Problem requirements:
Identify all lines in the listing that include the word "agent", and copy them out.

Recorded data section start

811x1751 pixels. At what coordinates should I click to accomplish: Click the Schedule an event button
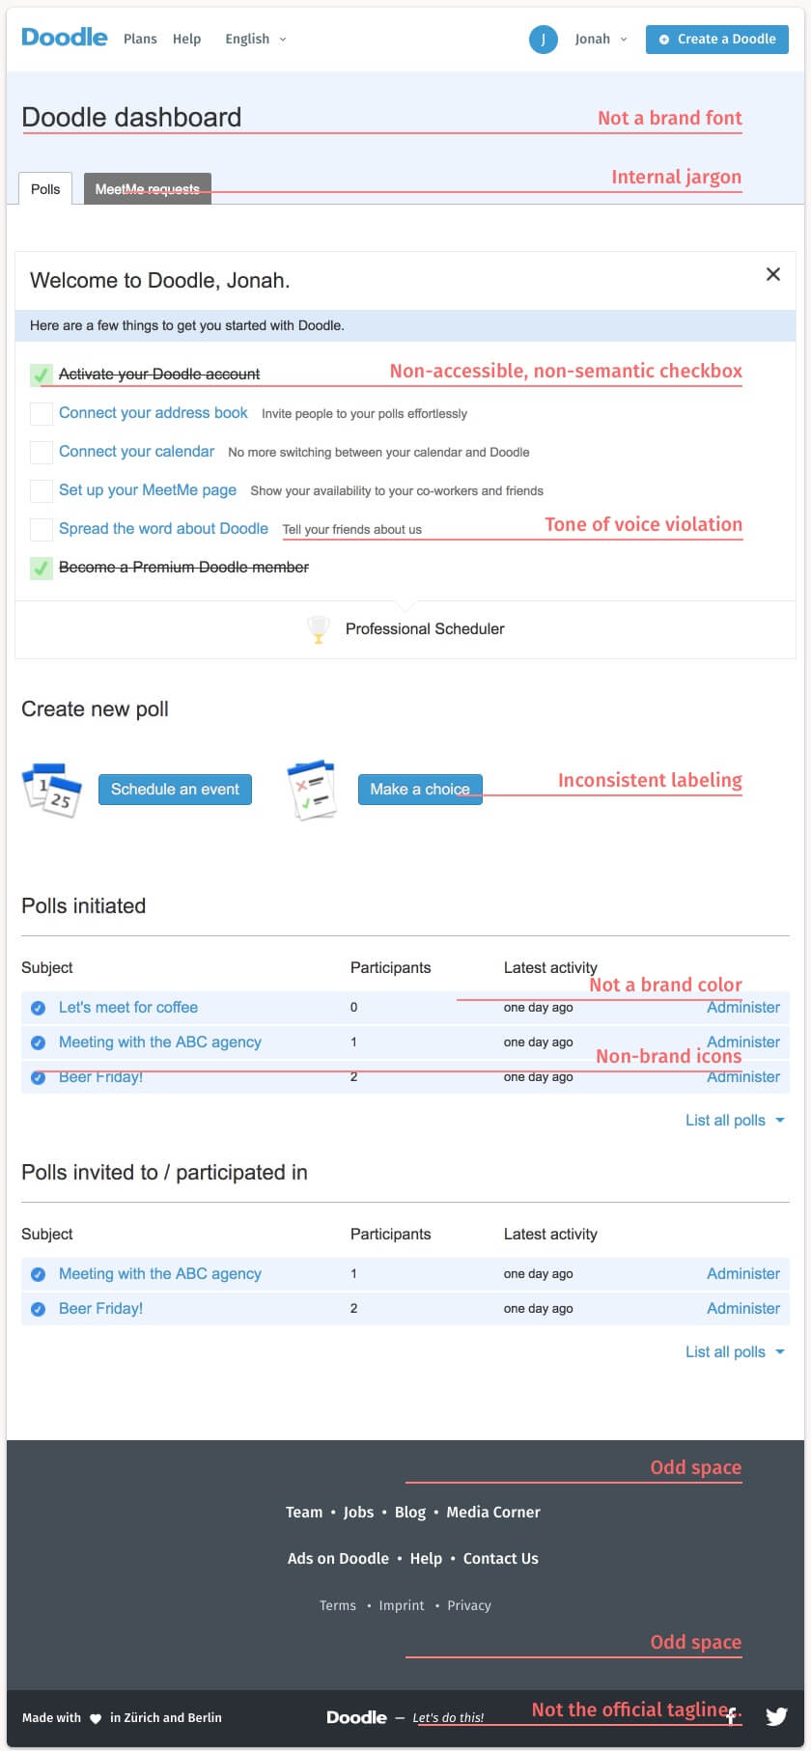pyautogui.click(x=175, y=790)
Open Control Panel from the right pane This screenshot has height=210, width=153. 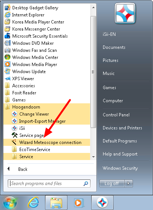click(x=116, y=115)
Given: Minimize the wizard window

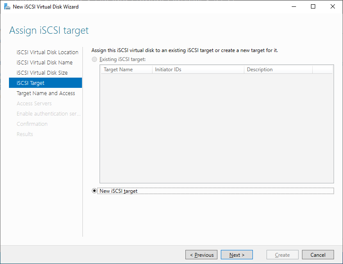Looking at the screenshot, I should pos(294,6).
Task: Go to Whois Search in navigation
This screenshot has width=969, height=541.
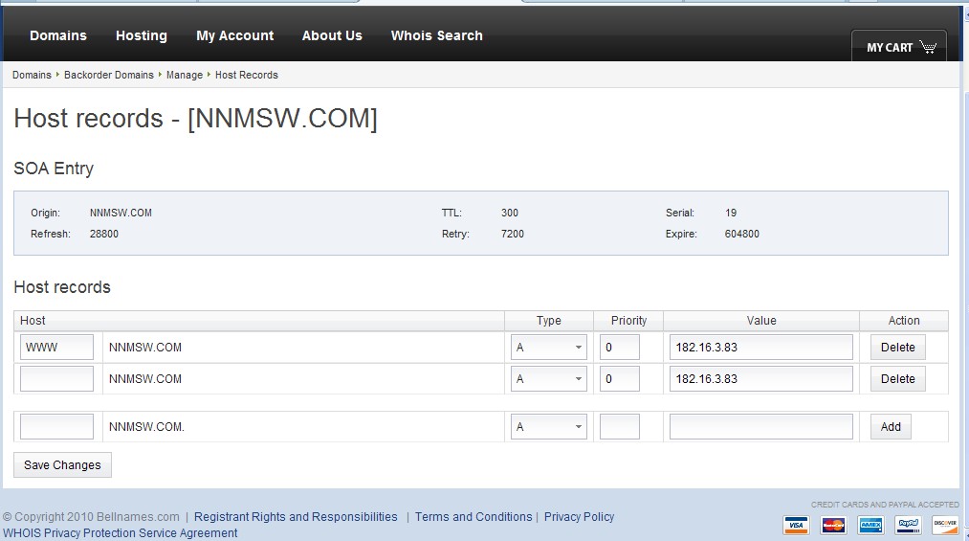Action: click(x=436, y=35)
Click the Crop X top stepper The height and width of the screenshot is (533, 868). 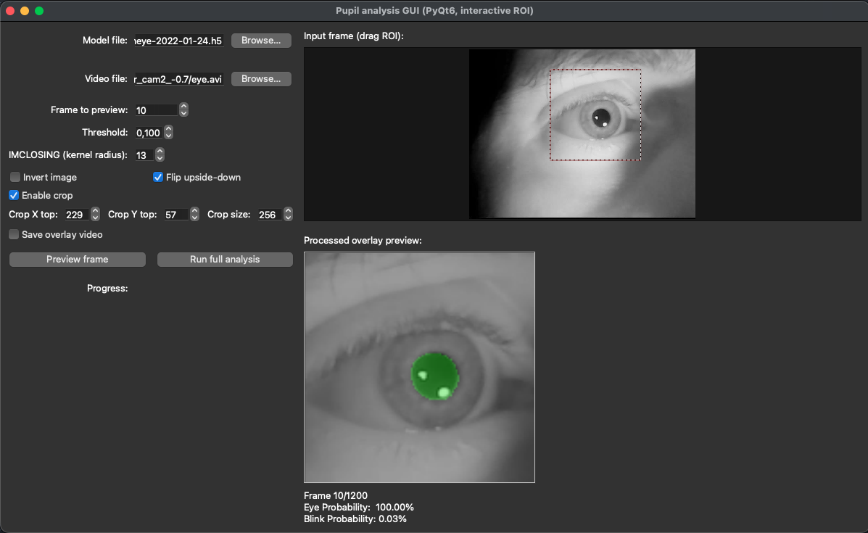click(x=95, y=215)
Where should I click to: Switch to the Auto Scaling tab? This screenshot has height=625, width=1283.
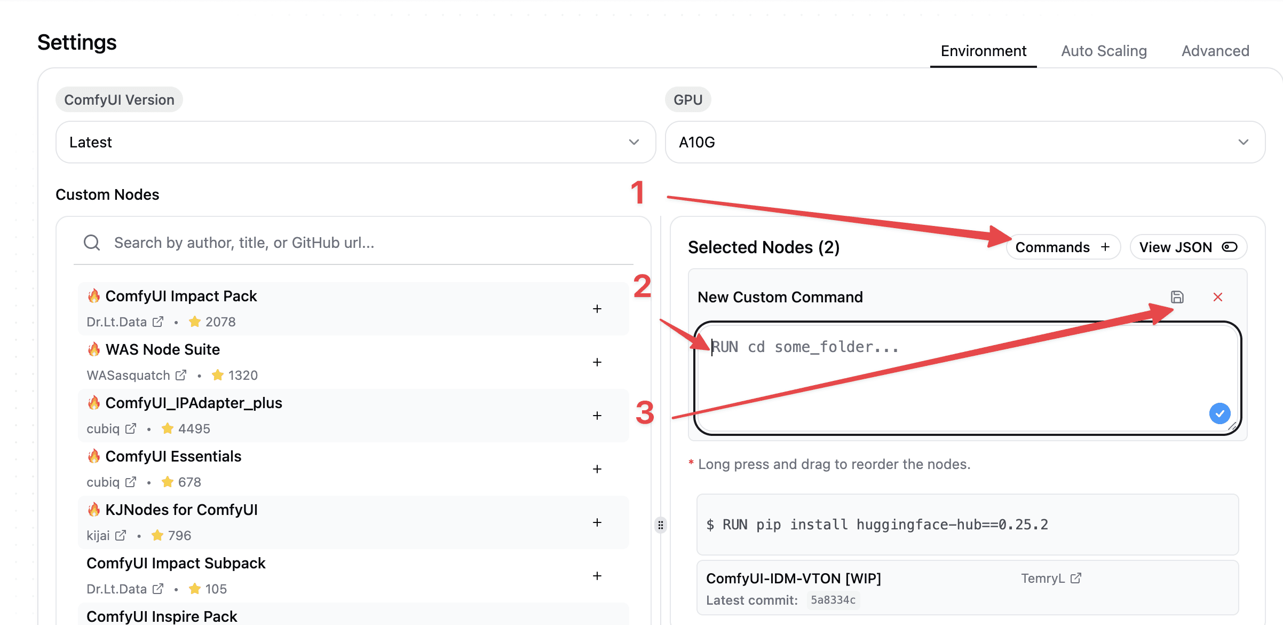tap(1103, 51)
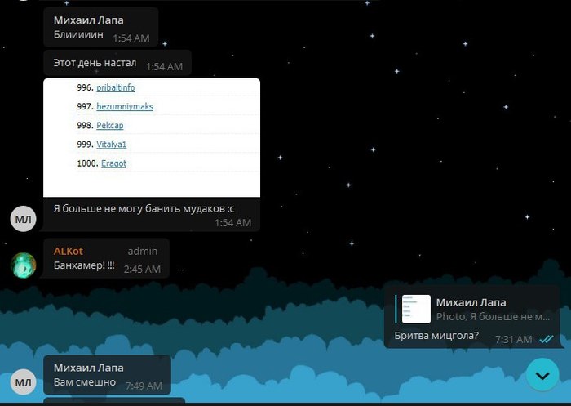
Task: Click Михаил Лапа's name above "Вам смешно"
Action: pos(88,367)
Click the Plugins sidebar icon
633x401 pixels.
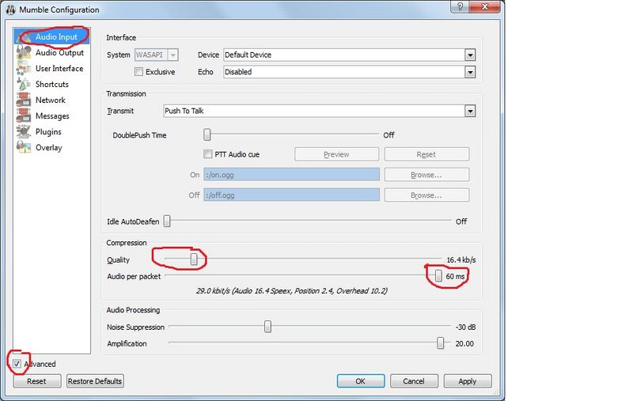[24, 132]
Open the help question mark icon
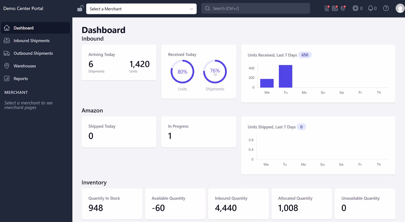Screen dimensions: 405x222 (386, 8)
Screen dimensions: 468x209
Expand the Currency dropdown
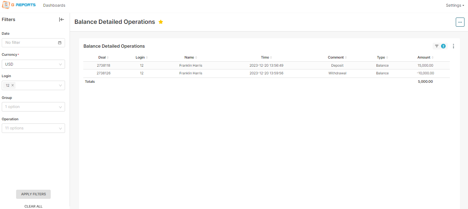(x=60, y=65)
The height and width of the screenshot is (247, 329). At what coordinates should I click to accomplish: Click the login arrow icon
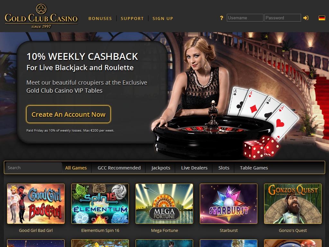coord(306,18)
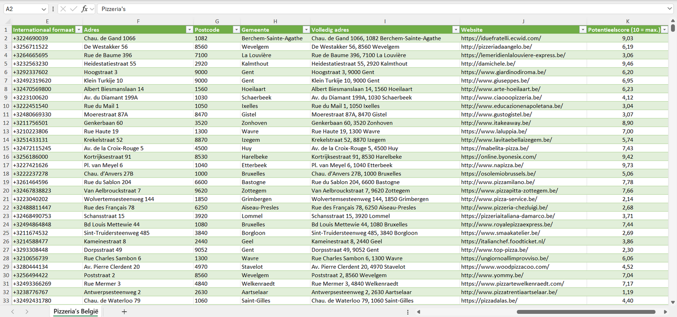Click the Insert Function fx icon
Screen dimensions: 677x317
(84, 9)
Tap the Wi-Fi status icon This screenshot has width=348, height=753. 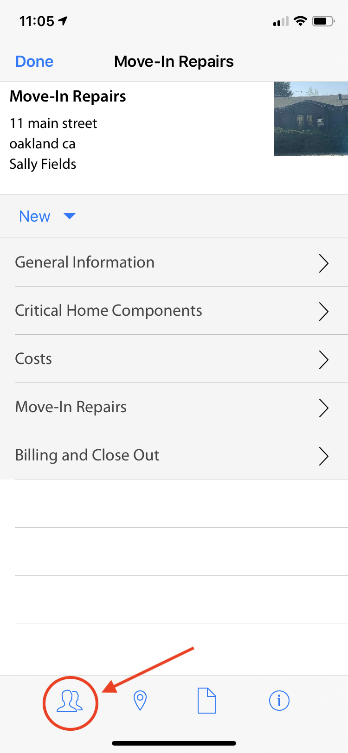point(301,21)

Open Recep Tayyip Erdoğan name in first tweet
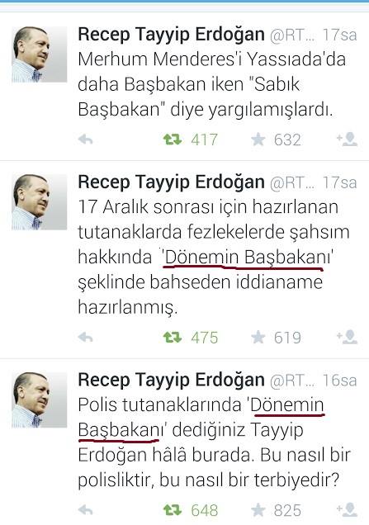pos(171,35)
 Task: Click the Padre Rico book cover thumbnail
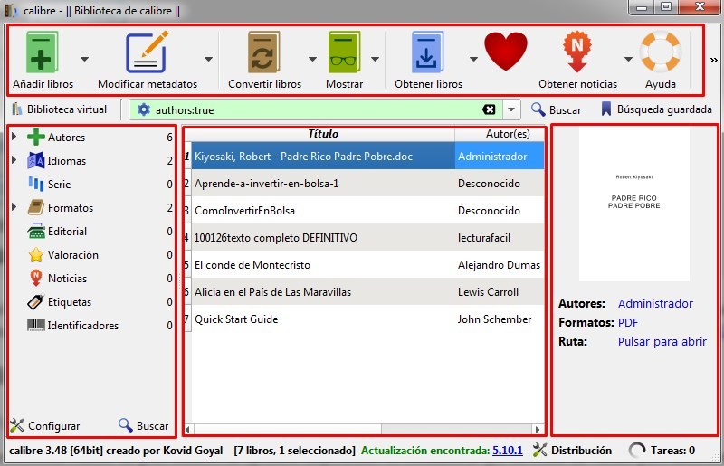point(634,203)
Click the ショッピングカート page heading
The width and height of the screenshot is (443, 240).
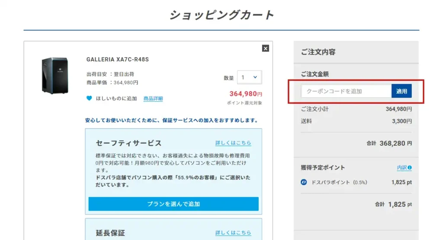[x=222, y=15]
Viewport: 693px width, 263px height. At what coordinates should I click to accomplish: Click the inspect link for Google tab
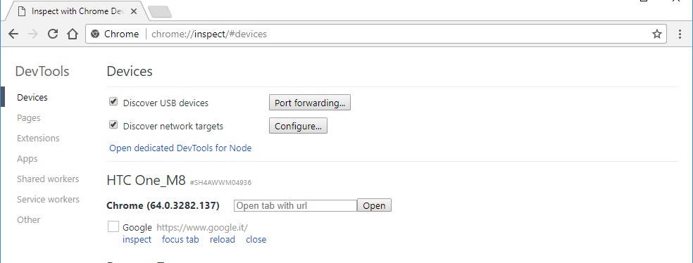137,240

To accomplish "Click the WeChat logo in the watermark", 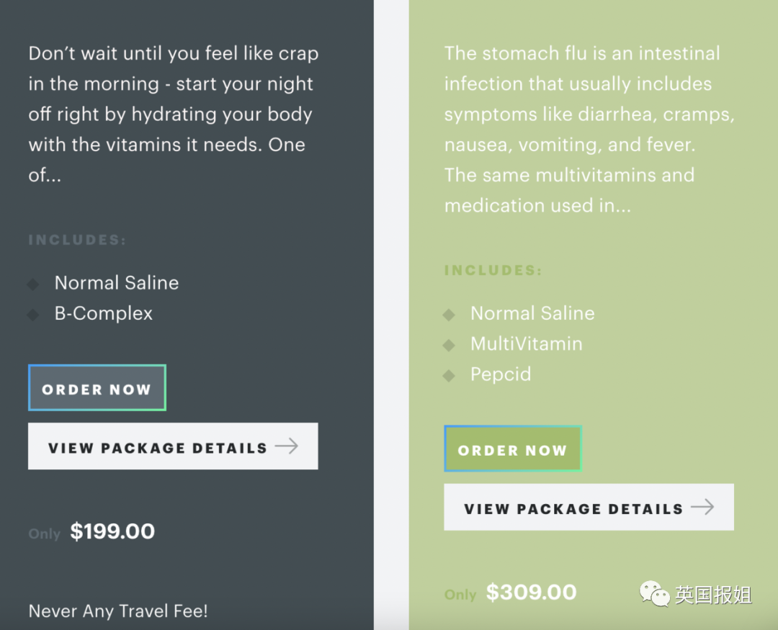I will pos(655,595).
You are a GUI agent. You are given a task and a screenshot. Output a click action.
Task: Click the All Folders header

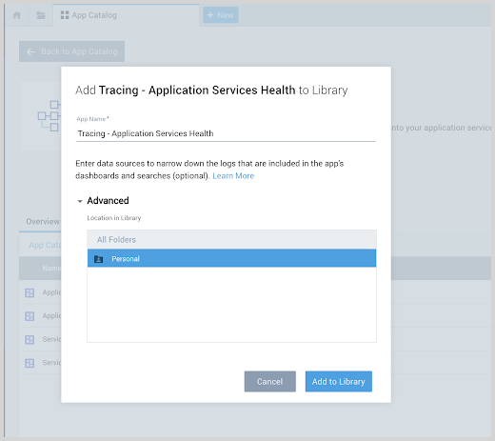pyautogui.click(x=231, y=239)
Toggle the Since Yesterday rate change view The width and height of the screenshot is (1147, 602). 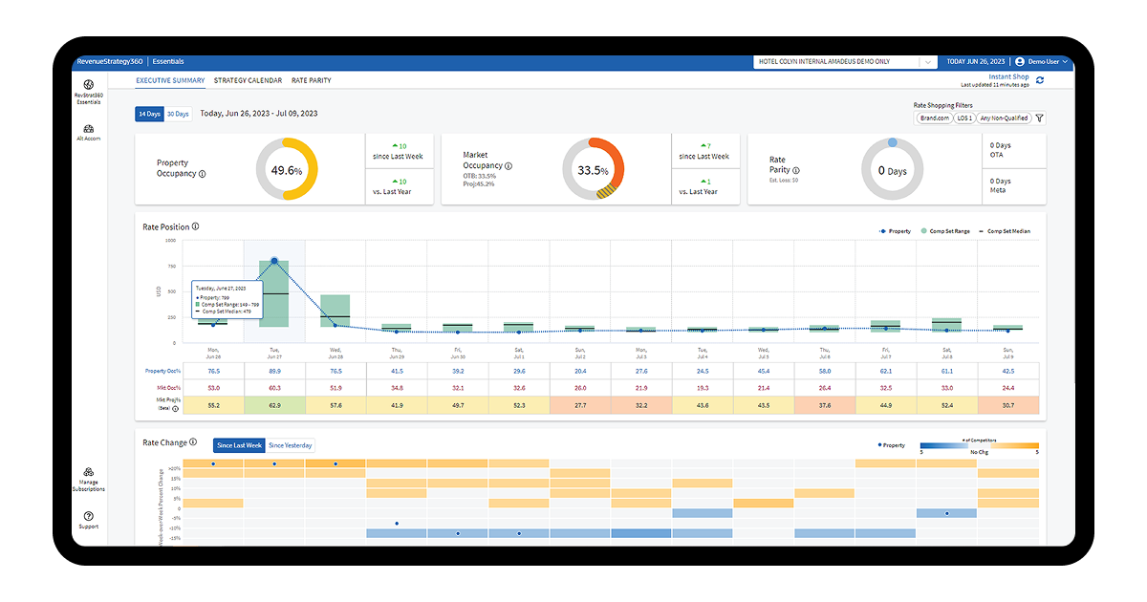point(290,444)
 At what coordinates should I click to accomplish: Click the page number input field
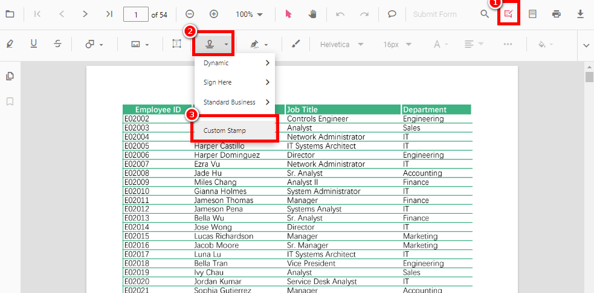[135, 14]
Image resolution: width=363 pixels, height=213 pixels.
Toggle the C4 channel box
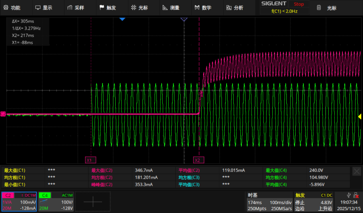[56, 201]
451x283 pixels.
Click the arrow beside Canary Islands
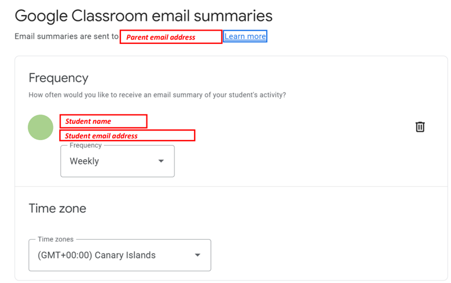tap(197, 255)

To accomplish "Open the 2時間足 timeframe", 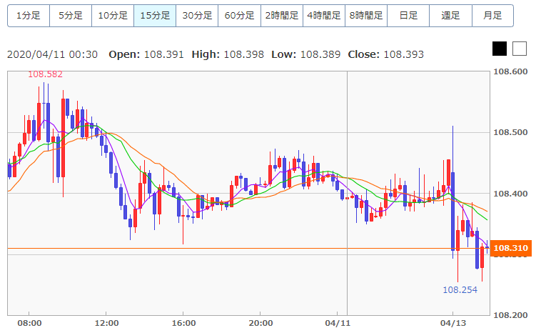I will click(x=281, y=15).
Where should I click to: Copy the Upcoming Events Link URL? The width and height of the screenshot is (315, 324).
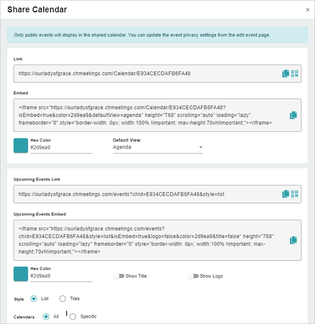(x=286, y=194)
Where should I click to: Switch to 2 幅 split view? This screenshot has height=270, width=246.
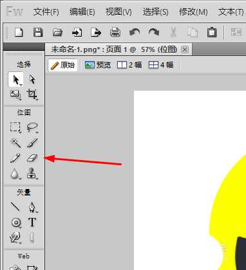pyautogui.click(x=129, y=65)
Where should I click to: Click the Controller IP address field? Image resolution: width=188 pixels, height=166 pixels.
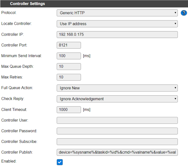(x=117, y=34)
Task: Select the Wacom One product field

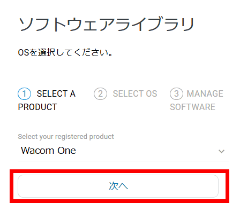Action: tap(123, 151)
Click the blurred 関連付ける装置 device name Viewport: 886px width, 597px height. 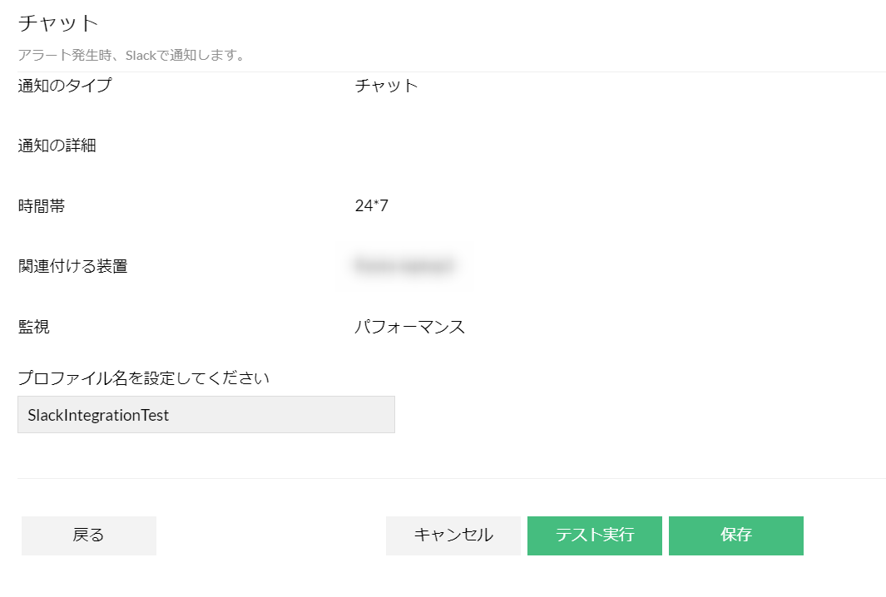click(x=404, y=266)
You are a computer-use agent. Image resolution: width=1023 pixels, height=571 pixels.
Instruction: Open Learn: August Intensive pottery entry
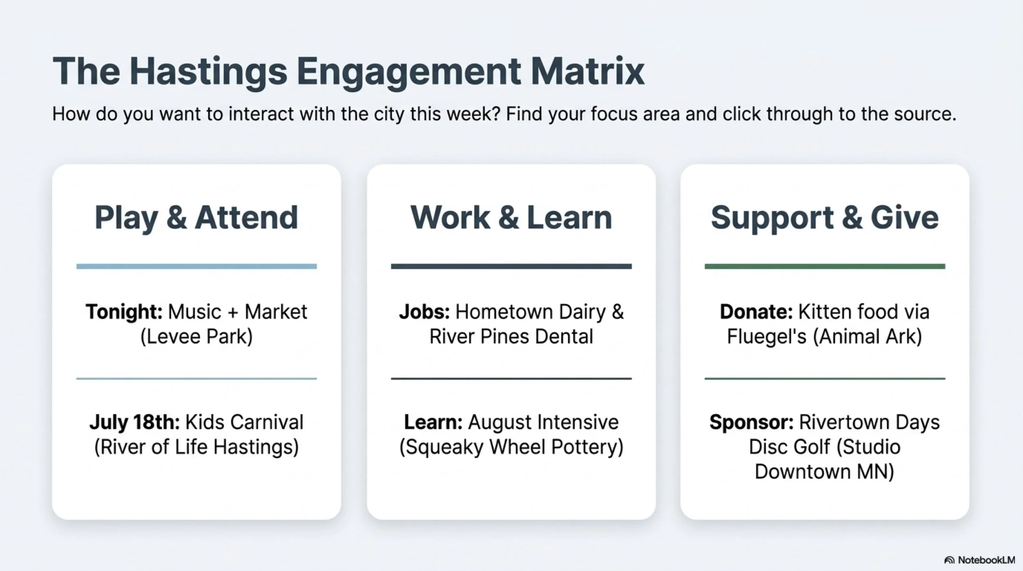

Recorded data section end

Output of the task:
You are a GUI agent. You are given a task and a screenshot. Output a click action.
You are a computer-use agent. Image resolution: width=1023 pixels, height=571 pixels.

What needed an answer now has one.